The prevalence of GTN among the Arab population appears to be similar to other Asians, and there is need for establishing a national registry to obtain the true incidence of the disease. Appropriate diagnosis and treatment leads to near 100% cure. Majority of cases are cured by simple surgical intervention (suction curettage). Cervical preparation is safe in selected cases. Second evacuation should be reserved for cases with strict selection criteria. Followup can be improved by adequate counselling.

6. Learning Points/Recommendations

(1)There should be a regional/national registry for GTN where all these cases are registered and receive appropriate followup.(2)All cases should have a baseline β-HCG level and pelvic ultrasound before any intervention.(3)Caution during uterine evacuation can avoid serious complications.(4)Cervical preparation with prostaglandin should be done in selected cases, and prolonged preparation should be avoided.(5)Repeat evacuation in selected cases avoids need for chemotherapy. (6)All cases of persistent GTN should have FIGO risk scoring and receive chemotherapy in specialised centres.(7)Followup is ideal for one year, but cases should be counselled for contraception and refrain from pregnancy for at least 6 months.(8)Six weeks after the end of any subsequent pregnancy, serum β-HCG sample should be evaluated, and placenta should be sent for histopathology after any delivery.
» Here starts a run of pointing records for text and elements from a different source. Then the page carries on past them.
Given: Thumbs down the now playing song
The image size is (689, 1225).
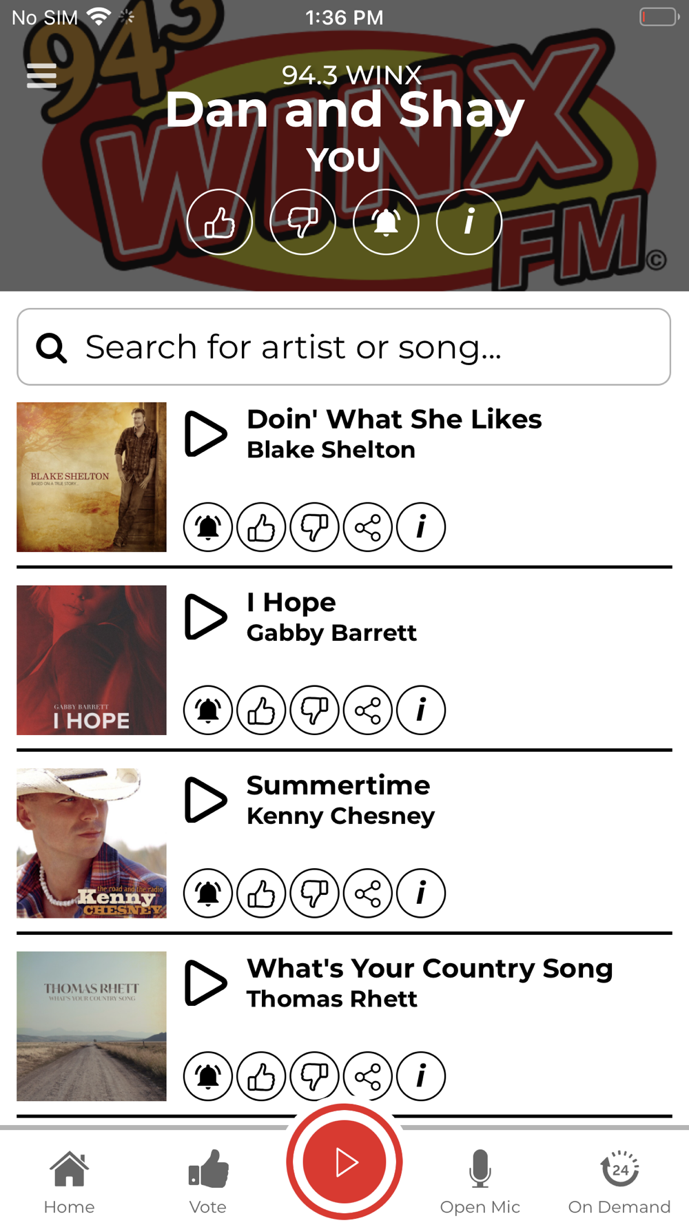Looking at the screenshot, I should [303, 223].
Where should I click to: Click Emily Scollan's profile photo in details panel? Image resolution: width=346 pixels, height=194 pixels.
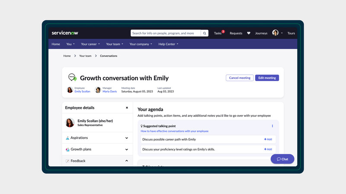coord(70,123)
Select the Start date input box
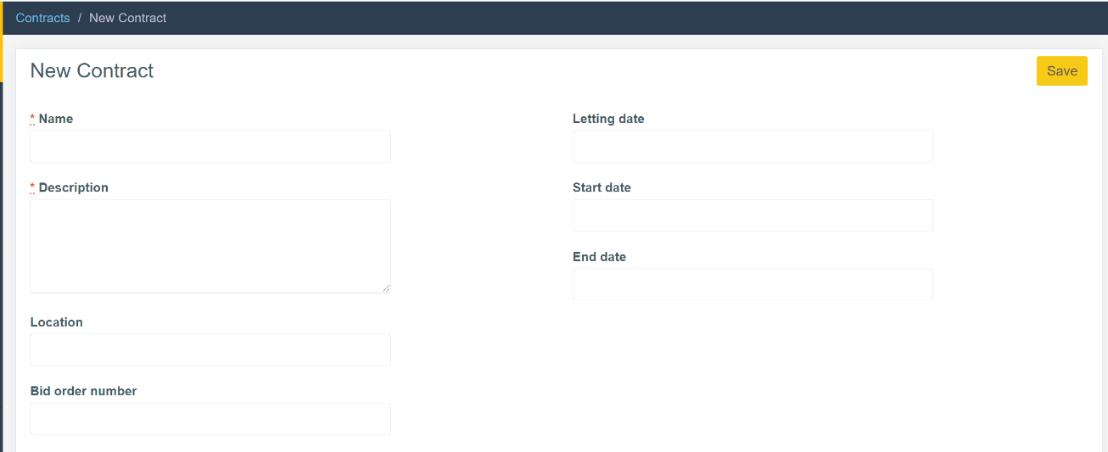The image size is (1108, 452). (x=753, y=215)
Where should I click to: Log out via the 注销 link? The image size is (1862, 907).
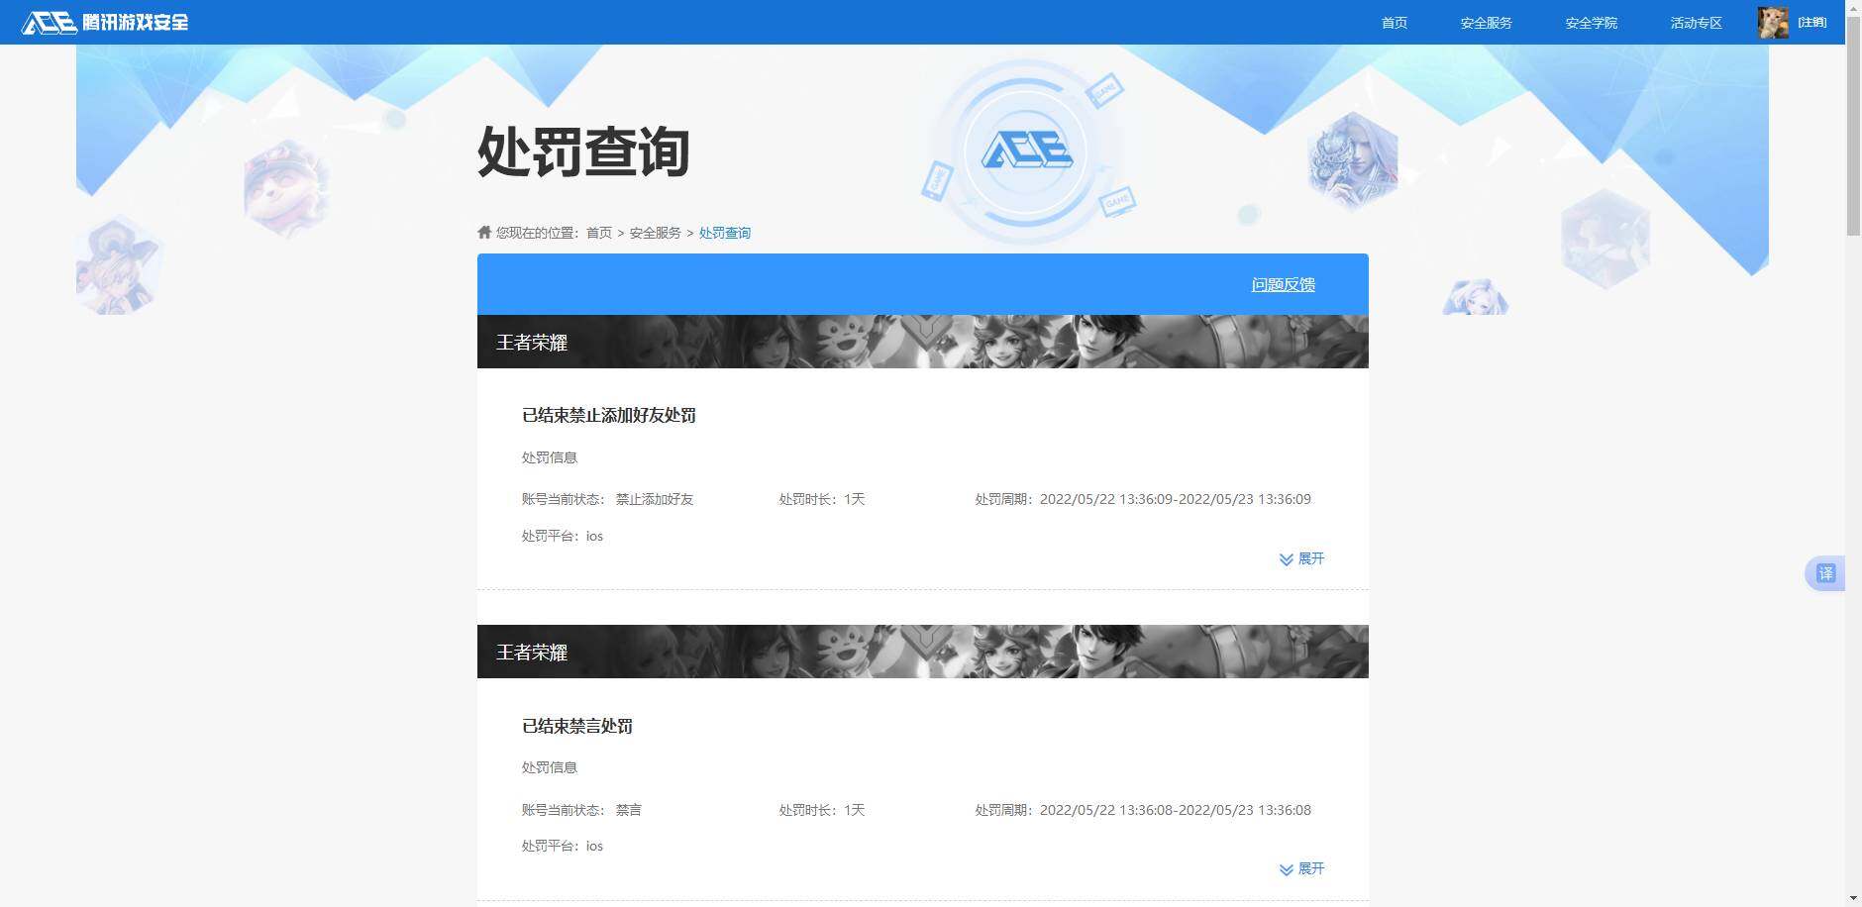[1810, 22]
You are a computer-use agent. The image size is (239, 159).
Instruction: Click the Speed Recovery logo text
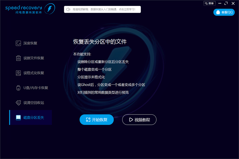(24, 7)
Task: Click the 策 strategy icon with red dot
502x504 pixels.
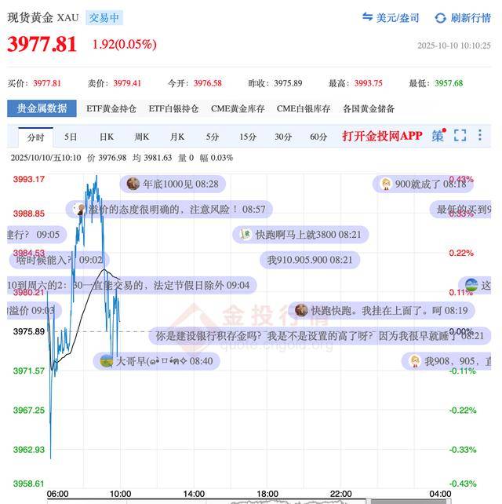Action: pyautogui.click(x=438, y=136)
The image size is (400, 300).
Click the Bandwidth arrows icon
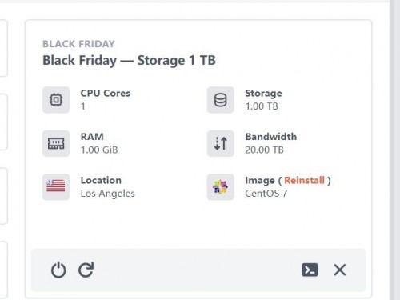[x=221, y=143]
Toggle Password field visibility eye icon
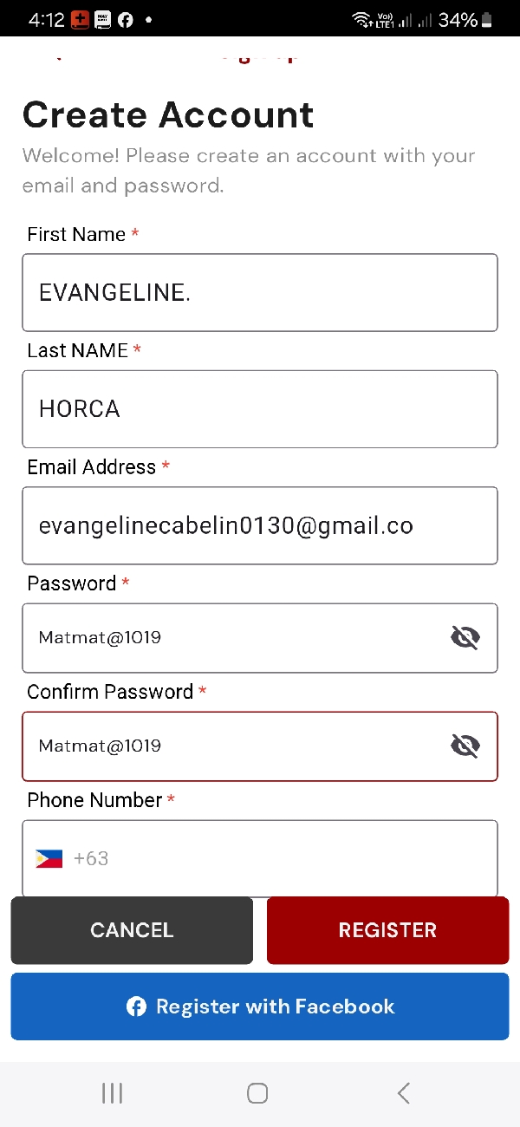The image size is (520, 1127). tap(465, 638)

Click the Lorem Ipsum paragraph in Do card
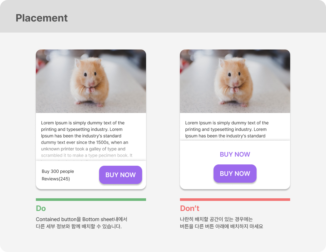[87, 139]
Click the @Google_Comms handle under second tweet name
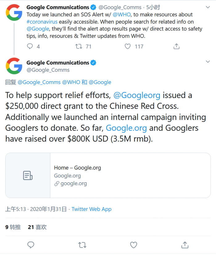Screen dimensions: 216x256 pos(48,70)
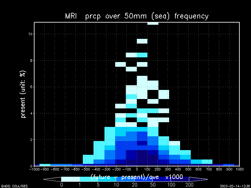Click the '10' tick on the y-axis

pyautogui.click(x=30, y=34)

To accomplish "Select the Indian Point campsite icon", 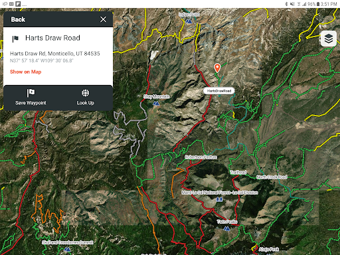I will pos(189,21).
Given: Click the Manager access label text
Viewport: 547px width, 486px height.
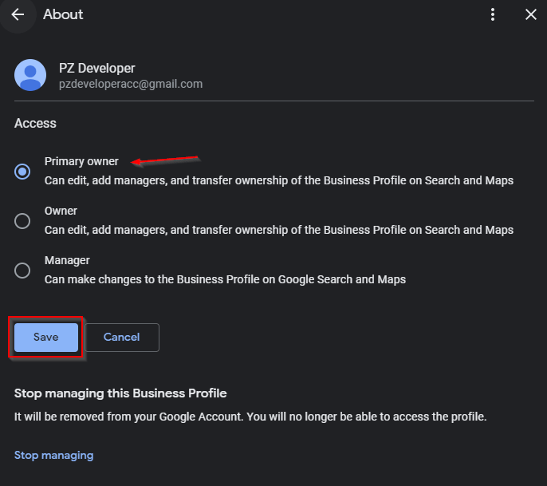Looking at the screenshot, I should pyautogui.click(x=67, y=260).
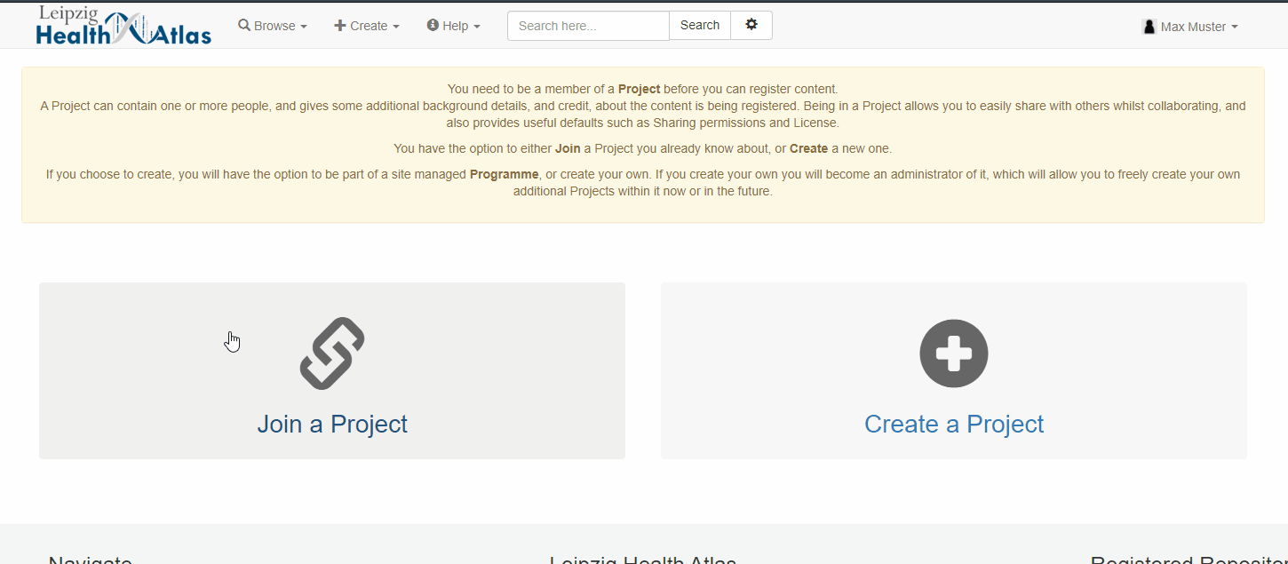Click the "Join a Project" heading text

point(332,425)
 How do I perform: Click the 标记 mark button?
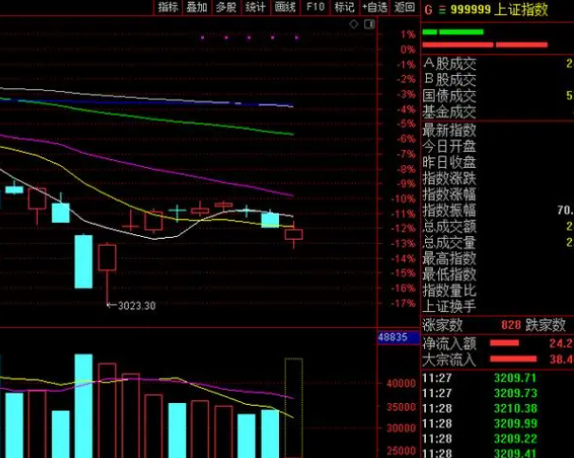343,7
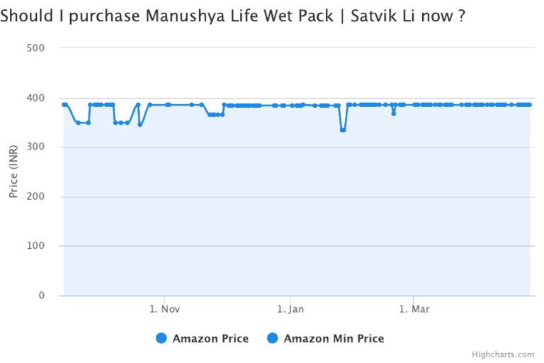Viewport: 544px width, 363px height.
Task: Click the last data point at line's right end
Action: (x=529, y=105)
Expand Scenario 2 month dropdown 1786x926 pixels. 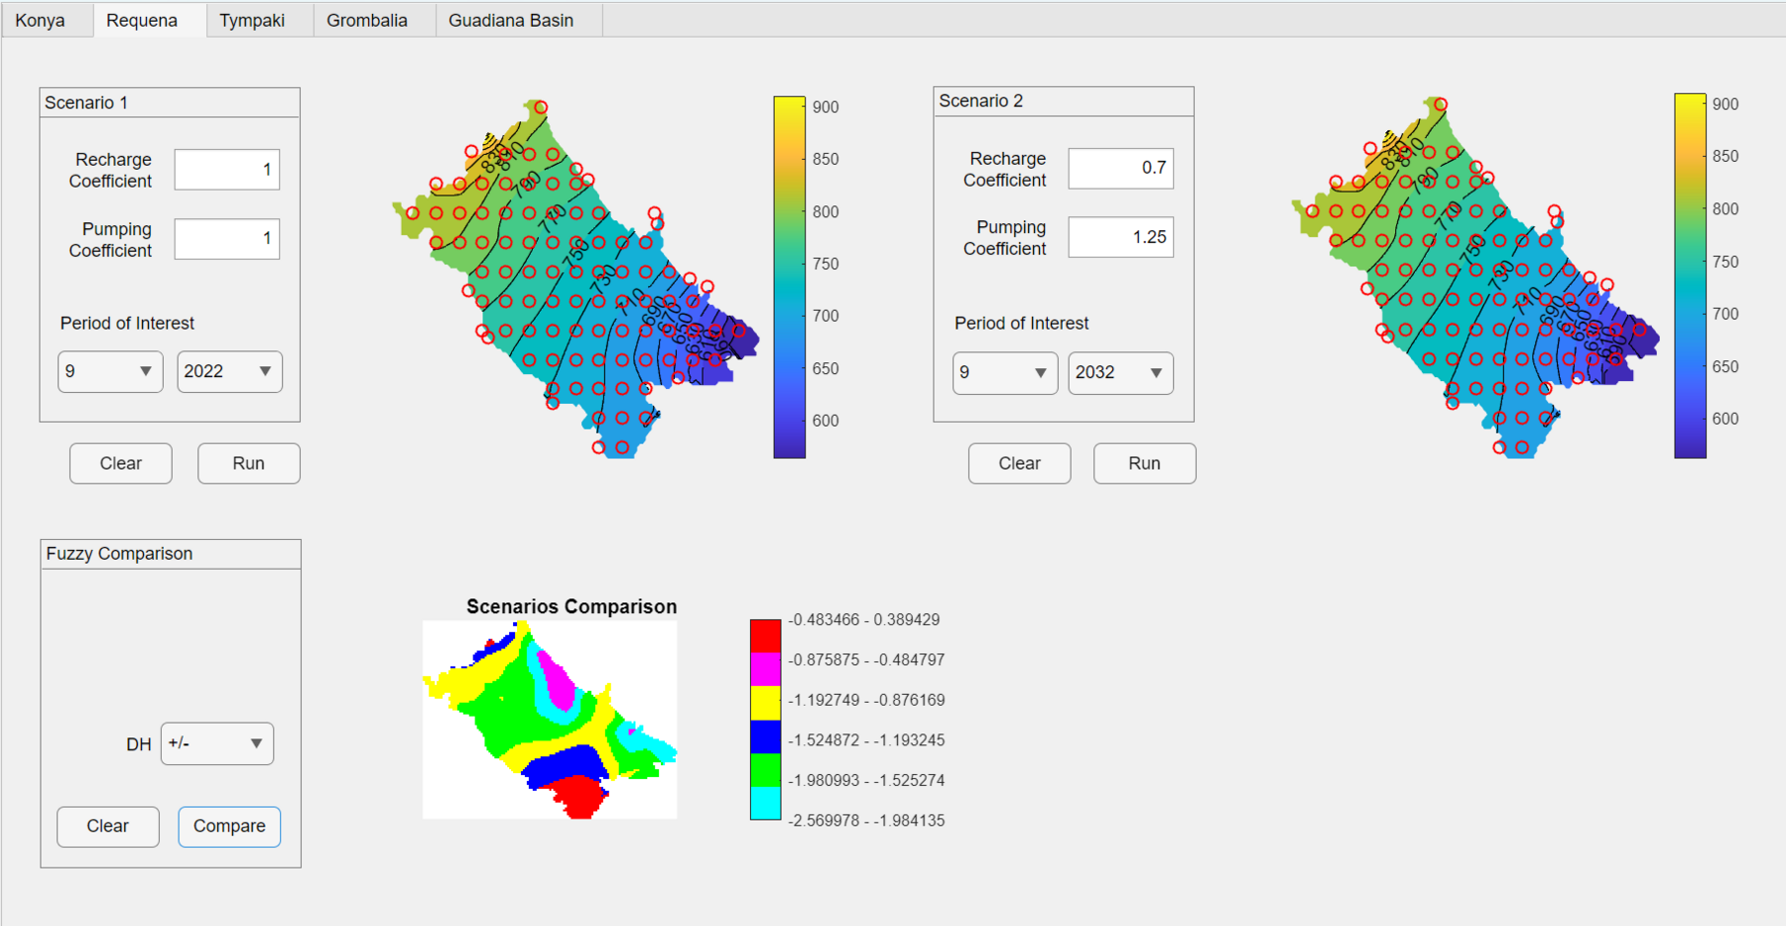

Contribution to Authorship

This paper has been read and approved by T. H. Rangwala and F. B. Badawi. F. B. Badawi has conceptualised the study and critical review of the paper.

Conflict of Interests

There is no conflict of interests and no financial gain to the authors from any source.

Ethics Committee Approval

It was not sought as we are reporting the results of a retrospective study of cases managed according to the existing institutional protocol.